Report how many lines in the following entries contain "will". Nothing else should be given.

BEGIN SUPPLIED RECORDS

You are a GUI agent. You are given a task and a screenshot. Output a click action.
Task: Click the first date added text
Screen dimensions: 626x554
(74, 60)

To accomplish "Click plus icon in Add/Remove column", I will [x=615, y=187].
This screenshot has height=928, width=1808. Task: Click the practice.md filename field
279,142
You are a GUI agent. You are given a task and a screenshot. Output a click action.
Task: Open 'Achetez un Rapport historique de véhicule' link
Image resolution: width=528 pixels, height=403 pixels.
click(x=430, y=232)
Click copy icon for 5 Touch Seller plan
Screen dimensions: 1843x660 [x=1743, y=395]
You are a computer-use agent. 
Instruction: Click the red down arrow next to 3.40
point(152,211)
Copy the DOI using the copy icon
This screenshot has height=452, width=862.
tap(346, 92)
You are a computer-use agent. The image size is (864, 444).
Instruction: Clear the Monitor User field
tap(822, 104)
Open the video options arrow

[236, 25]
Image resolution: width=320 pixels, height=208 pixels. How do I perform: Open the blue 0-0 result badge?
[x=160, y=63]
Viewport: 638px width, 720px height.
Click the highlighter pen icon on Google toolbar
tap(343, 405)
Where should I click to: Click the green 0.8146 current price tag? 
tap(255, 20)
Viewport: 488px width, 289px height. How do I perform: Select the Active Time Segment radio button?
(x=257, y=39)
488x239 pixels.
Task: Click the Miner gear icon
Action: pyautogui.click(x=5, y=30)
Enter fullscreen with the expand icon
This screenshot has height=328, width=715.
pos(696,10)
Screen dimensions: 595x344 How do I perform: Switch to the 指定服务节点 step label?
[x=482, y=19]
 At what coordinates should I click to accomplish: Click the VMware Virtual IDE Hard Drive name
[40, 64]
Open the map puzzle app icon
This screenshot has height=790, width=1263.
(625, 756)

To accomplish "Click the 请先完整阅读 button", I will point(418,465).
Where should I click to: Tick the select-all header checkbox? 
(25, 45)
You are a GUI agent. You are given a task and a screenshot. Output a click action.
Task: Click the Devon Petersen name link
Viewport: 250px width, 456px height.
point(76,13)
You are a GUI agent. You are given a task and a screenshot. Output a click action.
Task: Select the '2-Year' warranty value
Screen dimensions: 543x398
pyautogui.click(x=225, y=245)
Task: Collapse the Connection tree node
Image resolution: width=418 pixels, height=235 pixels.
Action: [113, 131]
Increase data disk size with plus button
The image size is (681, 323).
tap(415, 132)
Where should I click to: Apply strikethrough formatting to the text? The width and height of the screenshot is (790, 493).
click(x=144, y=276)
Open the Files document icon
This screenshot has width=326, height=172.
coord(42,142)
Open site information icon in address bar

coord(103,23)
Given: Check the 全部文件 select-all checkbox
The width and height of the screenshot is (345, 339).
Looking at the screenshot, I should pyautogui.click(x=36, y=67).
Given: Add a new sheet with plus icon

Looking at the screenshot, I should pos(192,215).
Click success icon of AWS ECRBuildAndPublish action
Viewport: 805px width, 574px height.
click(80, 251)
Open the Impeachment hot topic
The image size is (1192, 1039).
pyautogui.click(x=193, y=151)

END SUPPLIED RECORDS

### [OUTPUT FOR THIS EXERCISE]
2